Source: NMPF news release
In written testimony provided today to the Senate Judiciary Committee, the National Milk Producers Federation (NMPF) said that current labor and immigration policies put the U.S. dairy farm sector at a disadvantage, and that a change in laws is necessary in order to address the realities of dairy production in America.
In testimony presented to the Senate Judiciary Subcommittee on Immigration, which held a hearing Tuesday on the agricultural labor crisis, NMPF wrote that there remains a persistent shortage of native-born workers interested in employment on dairy farms, which is why farmers cannot find enough American workers to milk cows and perform other critical job functions on dairies.
“Even in this time of high unemployment, our dairy farmers universally report an inability to find enough American workers . . . even if they offer better pay than other jobs,” said Jerry Kozak, president and CEO of NMPF. “Sufficient numbers of local workers are simply not available or not interested in working on dairy farms.”
The challenge of hiring workers in 2011 is no different than in 2008, when NMPF conducted a survey to quantify the workforce hiring practices of dairy farms. That survey found that U.S. dairies employed 138,000 full-time equivalent workers, of which an estimated 57,000, or 41%, were foreigners.
Some other sectors in agriculture facing the same problem may be able to use the H-2A visa program to hire seasonal immigrant workers despite the significant flaws in the program, but the dairy sector cannot, a situation that is “fundamentally unfair. America’s dairy farmers need and deserve to have the access to legal foreign workers as other sectors of the agricultural industry,” Kozak said.

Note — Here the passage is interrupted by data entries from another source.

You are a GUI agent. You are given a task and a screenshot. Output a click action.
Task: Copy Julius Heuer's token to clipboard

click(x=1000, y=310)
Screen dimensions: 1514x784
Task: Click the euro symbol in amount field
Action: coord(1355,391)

Most current proposals to provide agriculture with a labor fix are designed to address the seasonal hiring needs of other portions of agriculture, but not the labor needs of dairy farmers every day of the year, NMPF’s position is that the domestic dairy sector needs a year-round guest worker program.
Among other key criteria, such a program must feature no seasonality requirement, as does the H-2A program currently, along with most agricultural labor proposals in Congress; allow immigrants to work for at least three years; and make the process of applying for work simpler and quicker, NMPF said.
NMPF’s testimony also highlighted concerns the organization has with an enforcement-only approach to immigration policy, such as shifting to the mandatory use of the E-Verify database system for verifying the immigration status of prospective workers.
“If Congress is going to enact a nationwide E-Verify requirement, then it also needs to provide agriculture with a workable guestworker program to meet our future needs and a means to allow those who are currently working in undocumented status to be eligible for that guestworker program.”
“A failure to do so risks severely damaging the economic vitality of the nation’s entire agriculture sector,” NMPF wrote.